● TASK TO CARRY OUT: The answer is to consist only of an exact retyping of the lines from the one containing "This screenshot has height=952, width=1466." to the end of the entries, without pictures.

==== DATA FOR PROCESSING

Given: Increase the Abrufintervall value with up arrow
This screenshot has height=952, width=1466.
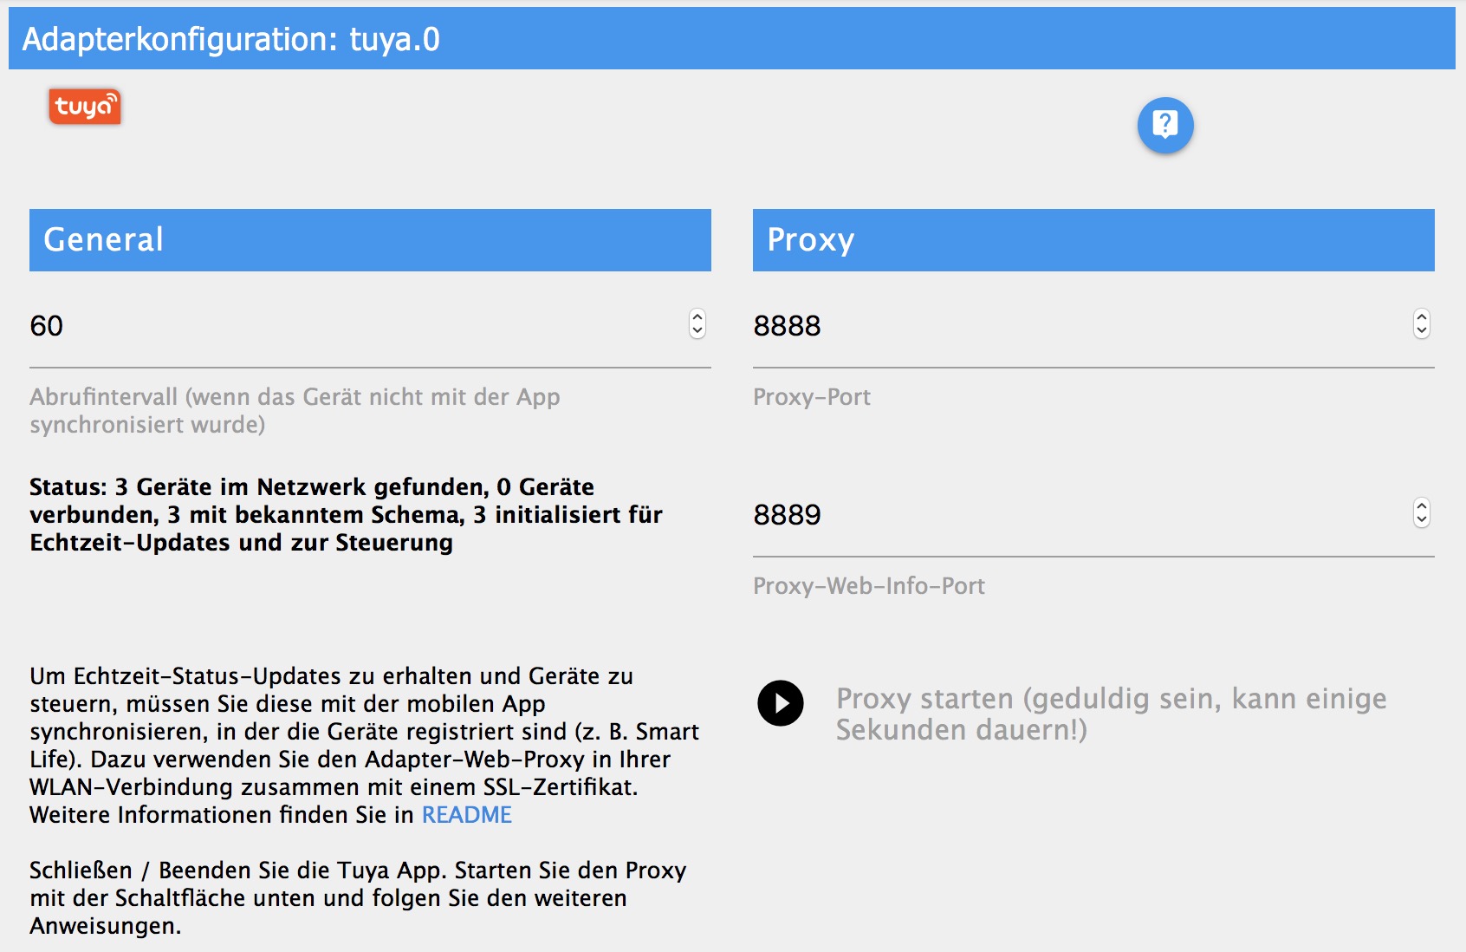Looking at the screenshot, I should pyautogui.click(x=697, y=316).
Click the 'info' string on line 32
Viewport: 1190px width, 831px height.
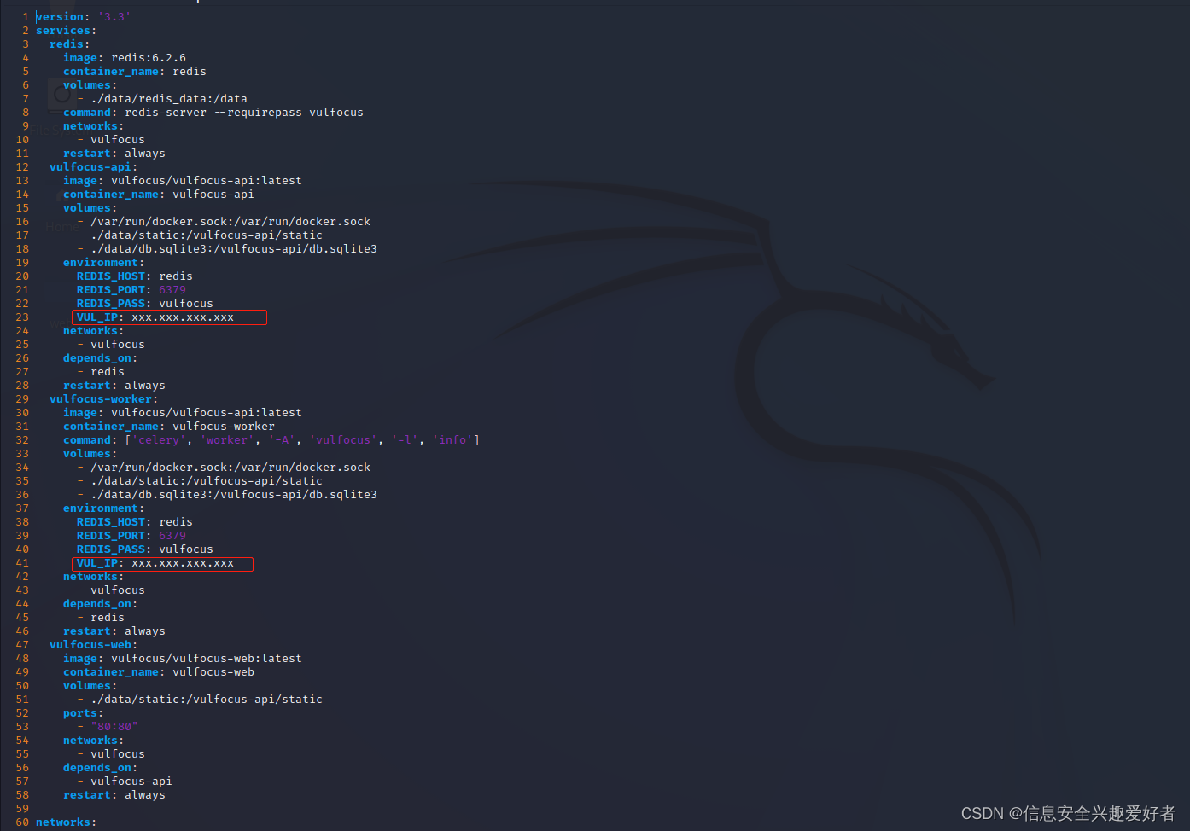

========

● TASK RESULT:
This screenshot has height=952, width=1466.
Looking at the screenshot, I should pyautogui.click(x=697, y=316).
Click the 'info' string on line 32
Viewport: 1190px width, 831px height.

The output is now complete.